Stated exercise 1:
Print the passage on ego and arrogance in full, reproducing every word and line as it stands.
Stated exercise 2:
Output the entries from their start up to and including the line with "pyautogui.click(x=333, y=365)", and nothing beyond that. Leave the pictures out of your answer.

When I did Judo, I've always sought to fight the best ones (bigger,
aggressive, technical). In football too, I always went for the best technical
players who can humiliate anyone. The price to pay was to have people laugh
when you're thrown in the air.

In my experience, arrogance can come from truly being great at something, but
I mostly witnessed it in people who were lacking and trying to protect their
ego. The usual advice is to let go of the ego, but maybe instead of "killing
your ego", you can "redirect it". Instead of trying to protect your image of
competence, you can wire your ego and feed it on the idea that you're
diligent. If you tie your ego to the idea you're diligent, you will try to
stick to that image of a diligent person.

A diligent person seeks people with different angles to a topic to know
everything there is to know about it. You trick yourself into the pursuit of a
truth, instead of making it a conflict between two persons.

Arrogance also manifests itself in sarcasm. In a technical dialogue, an
arrogant person will often use sarcasm. This is lame. One way to limit this is
to think about what you're about to say really hard and weight the amount of
information it contains. Is it a snarky remark about how Windows sucks? Is it
something you're repeating after reading a blog post? Do you really master
what you're talking about? Are you pissing on a language quirk or bottleneck
you haven't even reached? Is that really a technically sound argument? How
much do I know about this?

One way that helps is to imagine you're not having the argument with the
person you're having it with, but the world's most renowned expert on the
subject who forgot more about pretty much any topic than you'll probably know.

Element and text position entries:
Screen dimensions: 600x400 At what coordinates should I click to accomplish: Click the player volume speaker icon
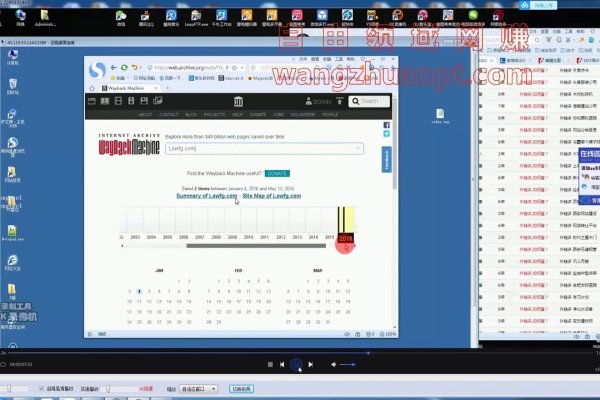pyautogui.click(x=333, y=365)
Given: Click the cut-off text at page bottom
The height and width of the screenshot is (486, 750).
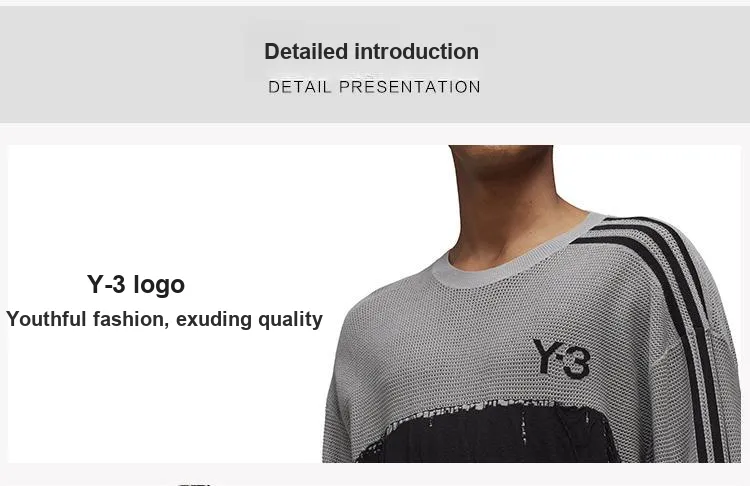Looking at the screenshot, I should pos(196,484).
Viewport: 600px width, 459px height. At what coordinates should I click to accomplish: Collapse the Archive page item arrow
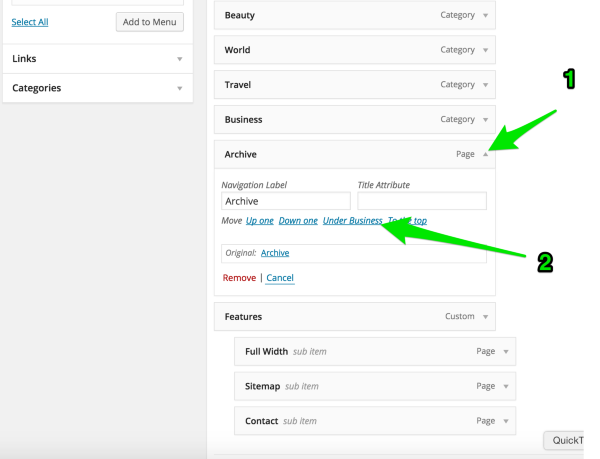485,155
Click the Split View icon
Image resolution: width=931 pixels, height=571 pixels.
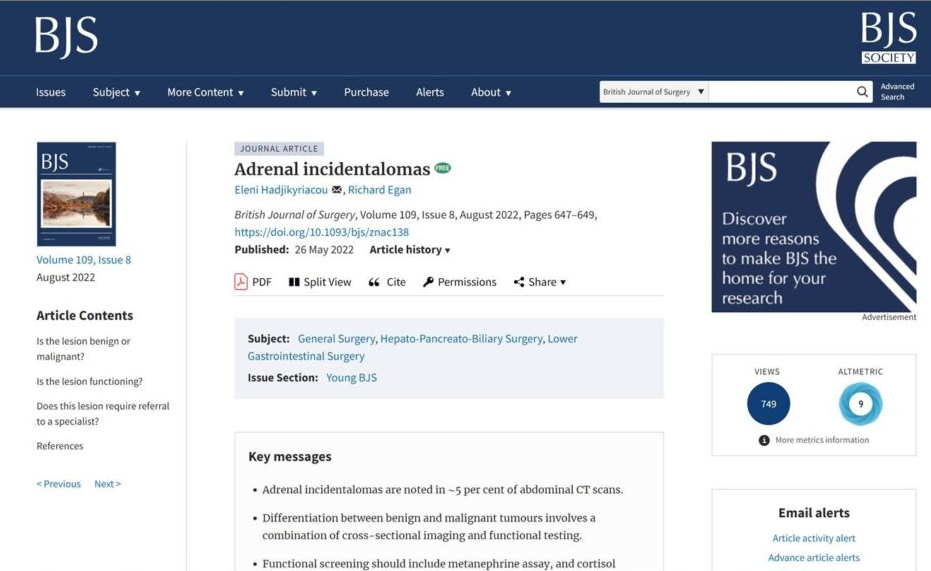[294, 282]
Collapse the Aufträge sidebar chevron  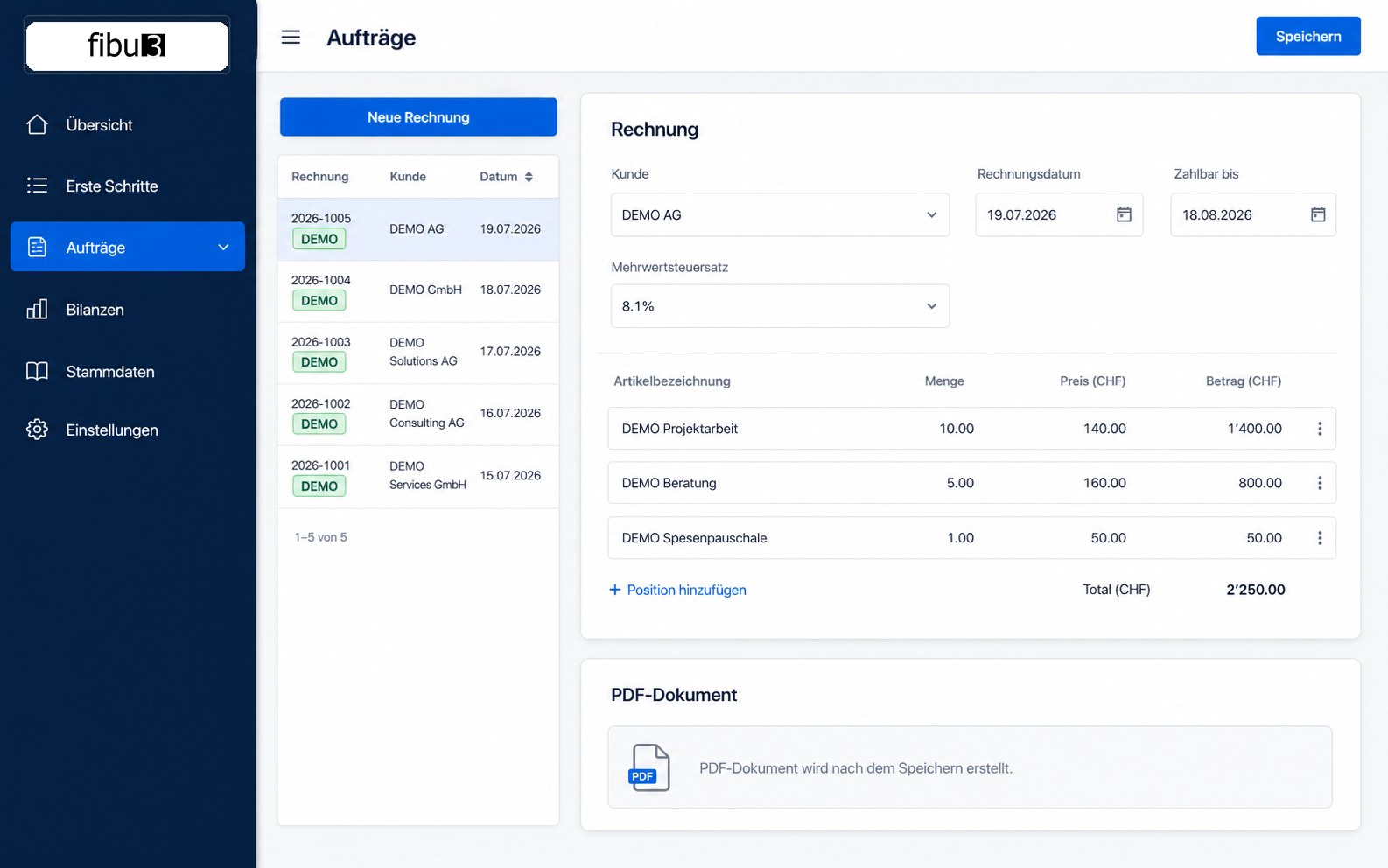223,248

Written reply 1:
When I did Judo, I've always sought to fight the best ones (bigger,
aggressive, technical). In football too, I always went for the best technical
players who can humiliate anyone. The price to pay was to have people laugh
when you're thrown in the air.

In my experience, arrogance can come from truly being great at something, but
I mostly witnessed it in people who were lacking and trying to protect their
ego. The usual advice is to let go of the ego, but maybe instead of "killing
your ego", you can "redirect it". Instead of trying to protect your image of
competence, you can wire your ego and feed it on the idea that you're
diligent. If you tie your ego to the idea you're diligent, you will try to
stick to that image of a diligent person.

A diligent person seeks people with different angles to a topic to know
everything there is to know about it. You trick yourself into the pursuit of a
truth, instead of making it a conflict between two persons.

Arrogance also manifests itself in sarcasm. In a technical dialogue, an
arrogant person will often use sarcasm. This is lame. One way to limit this is
to think about what you're about to say really hard and weight the amount of
information it contains. Is it a snarky remark about how Windows sucks? Is it
something you're repeating after reading a blog post? Do you really master
what you're talking about? Are you pissing on a language quirk or bottleneck
you haven't even reached? Is that really a technically sound argument? How
much do I know about this?

One way that helps is to imagine you're not having the argument with the
person you're having it with, but the world's most renowned expert on the
subject who forgot more about pretty much any topic than you'll probably know.

Written reply 2:
Screen dimensions: 600x400 At what coordinates should I click to accomplish: Click the player volume speaker icon
pyautogui.click(x=333, y=365)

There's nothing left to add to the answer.